Bagci: Wenn es ihn gegeben hätte, dann wäre die Resolution schon durchgegangen. Wie man sehen kann war das nicht der Fall. Sogar in der Regierung haben abgeordnete Minister ihr Nein gegeben und das ist natürlich interessant für die türkische Demokratie. Man hat das nicht erwartet. Das ist eine Überraschung.
Simon: Und es wird allgemein als eine positive Überraschung im Land erfunden?
Bagci: Spätestens seit Samstag ja. Es wird in der Türkei sehr positiv angenommen und man erwartet, dass, auch wie heute Morgen der AKP-Führer Erdogan gesagt hat, die Entscheidung doch so angenommen werden müsste wie sie gefallen ist. Deswegen sollte es nicht die bisherigen Beziehungen zwischen der Türkei und Amerika verletzten, obwohl es natürlich für die Amerikaner sehr schwierig sein wird, diese Realität zu akzeptieren.
Simon: Im Austausch für die Stationierung hatten die USA der Türkei ja großzügige, finanzielle Zusagen gemacht. Ecs war die Rede von 30 Milliarden Dollar. Wie weit kann es sich denn die türkische Regierung leisten, diesen Wunsch abzuschlagen und die finanziellen Folgen zu tragen? Die Türkei ist ja in einer Finanzkrise.
Bagci: Das ist richtig, aber auf der anderen Seite gibt es auch die Meinung, die besagt, dass das türkische Volk nicht mit dem Geld zu kaufen sei. Es ist ja ein Image entstanden, dass die Türkei einfach gegen Blutgeld verhandelt und das hat natürlich auch die türkische Öffentlichkeit, aber auch die türkischen Abgeordneten, sehr stark verletzt und das ist auch eine Reaktion gegen solche Nachrichten und gegen ein solches Image. Deswegen bleibt es eine Realität, dass die Türkei wirtschaftlich in einer Krise ist und sich auch weiterhin befinden wird, aber es ist auch eine Tatsache, dass das türkische Volk oder das türkische Parlament es einfach abgelehnt hat, gegen Geld zu verhandeln. Deswegen ist das auch im Auge der internationalen Öffentlichkeit eine Image-Verbesserung.

BEREITGESTELLTE ANGABEN
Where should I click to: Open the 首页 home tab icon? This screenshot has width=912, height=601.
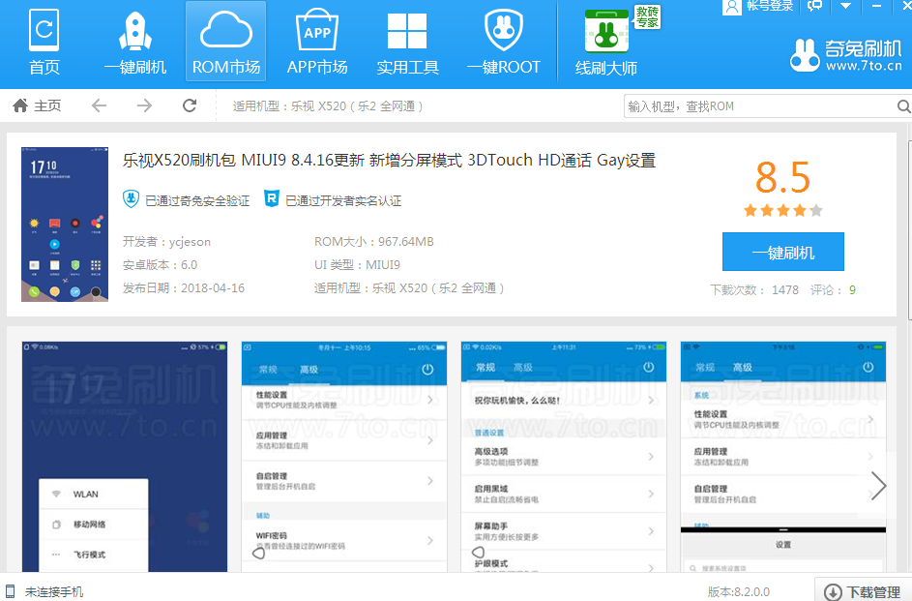tap(44, 30)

ZU ERLEDIGENDE AUFGABEN
(1) Beantworten Sie anhand des Interviews zur Stationierung die folgenden Fragen:
(a) Wer hat laut Bagci heute Morgen gesagt, die Entscheidung müsse so angenommen werden, wie sie gefallen ist?
(b) Von welcher Summe war laut Simon bei den finanziellen Zusagen der USA die Rede?
(c) Als was bezeichnet Bagci die Entscheidung im Auge der internationalen Öffentlichkeit?
(2) Setzen Sie das Interview zur Stationierung im Anschluss an den letzten Satz fort.

NUMMERIERTE ANTWORTEN
(1)
(a) Der AKP-Führer Erdogan.
(b) Von 30 Milliarden Dollar.
(c) Als eine Image-Verbesserung.

(2)
Simon: Herr Bagci, die Türkei ist traditionell ein treuer Bündnisgenosse der USA. Kann das Land denn eine Rolle als Buhmann mit Negativimage in den USA aushalten, so wie es zum Beispiel derzeit Deutschland und Frankreich ergeht?
Bagci: Ich denke nicht aus dem Grunde, wie Europa die Türkei sieht. Diese Haltung der Türkei, des türkischen Parlaments ist eher auf derselben Linie wie die der europäischen Staaten, also Deutschland und Frankreich. Deswegen wird es auch eine sehr positive Entwicklung für die türkisch-europäischen Beziehungen haben. Das heißt, die Türkei wird mehr und mehr zu einem Dialog, zu einem Konsens kommen und diese politische Kultur wird in der Türkei auch Fuß fassen. Die Amerikaner sollten sowohl mit einem neuen Europa als auch mit einer neuen Türkei ab jetzt verhandeln und es sollte nicht unbedingt so verstanden werden, dass es gegen Amerika ist. Aber die Verhältnisse ändern sich und das Volk ändert sich und die Amerikaner müssen mit diesen neuen Tatsachen konfrontiert werden und es wird auch weiter so bleiben. Ich denke, dass in den nächsten Tagen so eine Resolution nicht wieder ins Parlament kommen wird. Die Amerikaner müssen diese Tatsache anerkennen und weiterhin mit der Türkei in verschiedenen Bereichen in Verbindung bleiben. Das ist keine feindliche Haltung der Türkei gegenüber Amerika, denke ich.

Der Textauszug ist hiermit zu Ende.